A frequent motif in my dreams is where I step into a life I am (or someone else is) currently living elsewhere, to taste what that life is like.

It’s the experience of that “stepping in” that has made me consider that the notion of

alternate realities or parallel universes might not be such a crackpot idea.

In these dreams, I visit an ongoing life. Sometimes the person is me, but a few of the circumstances of my life are different (Mom is healthy, Dad is alive, I’m in a different profession, I live someplace else). At other times I seem to be visiting someone else’s life, and the dream is peopled with characters I’ve never met before.

What distinguishes this type of dream for me is that nothing that happens in them seems remotely dreamlike. Nothing happens out of normal time, scenes don’t shift suddenly, no one can fly, the sky isn’t green, there’s nothing that would say, “This is a dream.” It feels very much like waking reality, everyday life, a few normal hours—in someone else’s world, or in a parallel reality.

So in last night’s dream I was part of a group of writers who met weekly to really dig into each others’ writing and offer extremely constructive criticism. It felt like we all respected one another tremendously and liked each others’ work, and so didn’t feel the need to give praise or encouragement but say, “This doesn’t work, change that, that image is great but that other one isn’t.” Apparently we would take go home and work on each others’ pieces. When I arrived at the meeting, a woman who (in the dream) was a widely published and greatly respected novelist had taken my story—the beginning of a spy novel or murder mystery, I think—and had restructured it, and given me a cool acronym for an evil organization that was in the book.

The dreaming part of me thought that writers’ group would be a really great thing to do in this parallel reality.

After the meeting I went down to the basement—I was part of some sort of cooperative home arrangement in a large house, where some of us cooked for the whole group, some did laundry, some took care of the outside work, etc.—to see if my laundry was done. They had pressed my suit and gotten other clothes washed, but my vestments were not ready. Apparently I served as a part-time ministerial type at various functions, some religious, some decidedly not: I saw a home movie projected on a screen in the basement in which a thinner, younger me was on a football field but wearing clerical garb, including—absurdly—a full chasuble.

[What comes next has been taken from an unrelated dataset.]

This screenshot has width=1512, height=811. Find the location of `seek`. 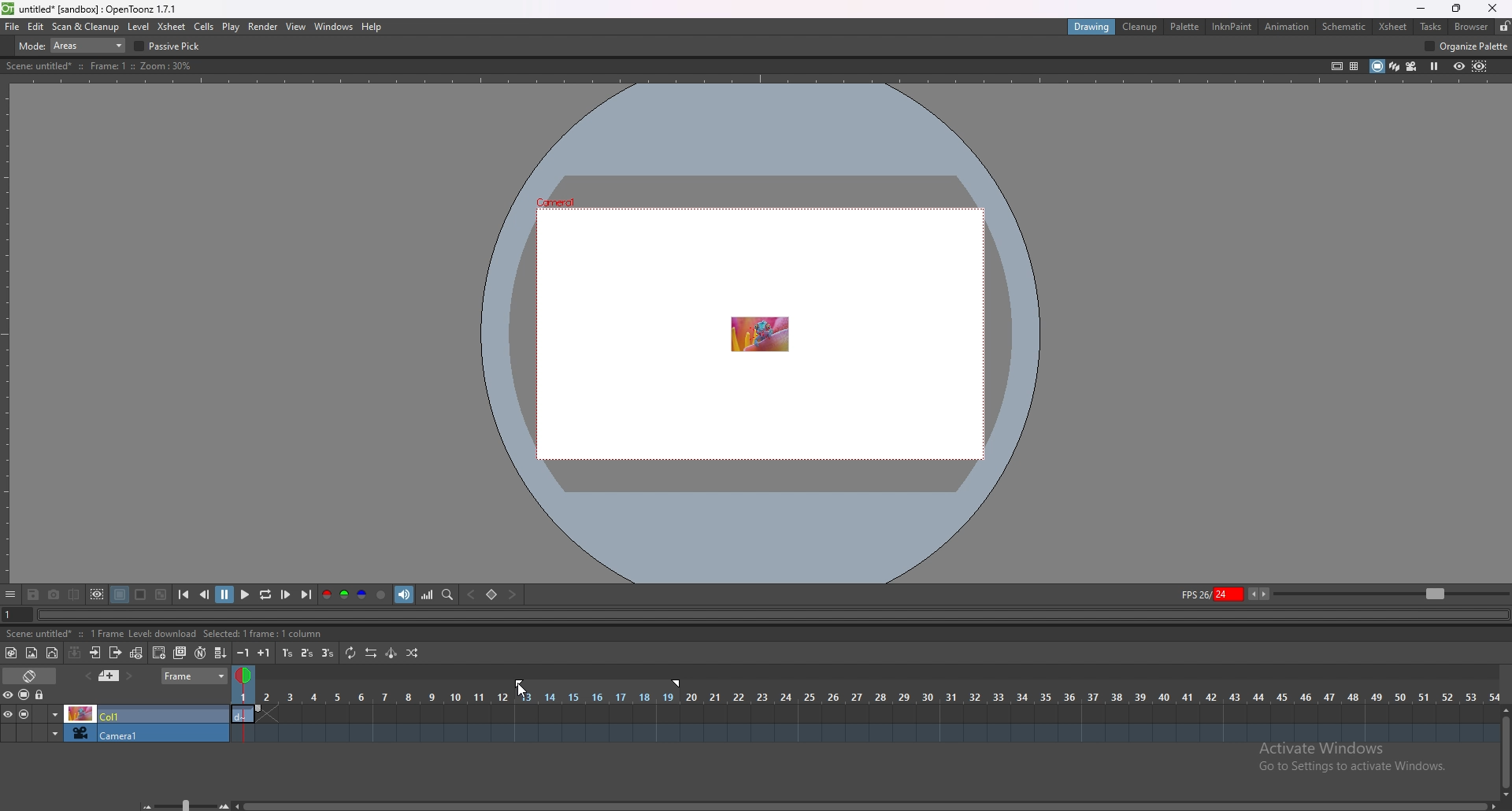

I told the launderers, rather sternly, that the vestments were a top priority, that because they went over the suit and the suit was pretty much hidden, the suit was much less important in the priority ranking. Someone very distinctly called the vestment in question an alb, which is the plain white floor-length garment that priests wear under other vestments, next to the skin, and the home movie showed me in a suit, not an alb, with a chasuble on top of the suit, so that tidbit was perplexing.

I can look at the whole laundry / clerical garb / business suit thing as dream imagery, and I get the message it has for me. Certainly the scene with the launderers watching this home movie of me down in the laundry room seemed the most dreamlike. But it still had the weight of real life somehow. There was nothing surreal or hallucinogenic about it; I assumed they were looking at the home movie to make sure the clothes for the upcoming event looked the same as they did for the one on the football field. They were just doing due diligence.

There rest of that day-in-my-life was so utterly mundane that I can no longer recall the details. I ate, I worked, I talked with people. Very boring, normal stuff. And that is precisely what makes this category of dreams for me (I have a number of different categories of dream-types, each with their unique characteristics) so interesting: nothing terribly unusual ever happens. It’s just someone’s life I’ve stepped into for the span of a few hours.